Lavender flowers produce lots of highly concentrated nectar, and they attract masses of bees, butterflies and other insect pollinators, including hoverflies that are useful for natural aphid control. Lavender is therefore really good for insects, for birds and other wildlife that feed on insects, and for the garden generally. Honey bees love lavender, and they will produce a lavender-flavoured honey in hives kept close to large sources of the flowers.

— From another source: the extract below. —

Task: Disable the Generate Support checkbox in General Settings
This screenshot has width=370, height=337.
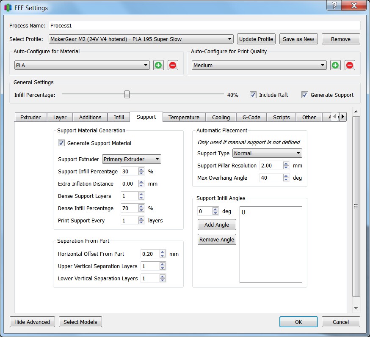Action: (305, 95)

Not all varieties are equal though. Research at the University of Sussex published in Functional Ecology showed that lavender topped the poll of bees’ favourite garden plants, and that some of the highly bred varieties, including ‘Grosso’, ‘Hidcote giant’ and ‘Gros bleu’ were the most attractive to bumblebees. Interestingly, some white and pink varieties were visited as frequently as the more traditional purple ones. Patriotic gardeners will be pleased to know that a citizen science project organised by the Centre for Ecology and Hydrology found that English lavender attracted twice as many bumble bees as French lavender!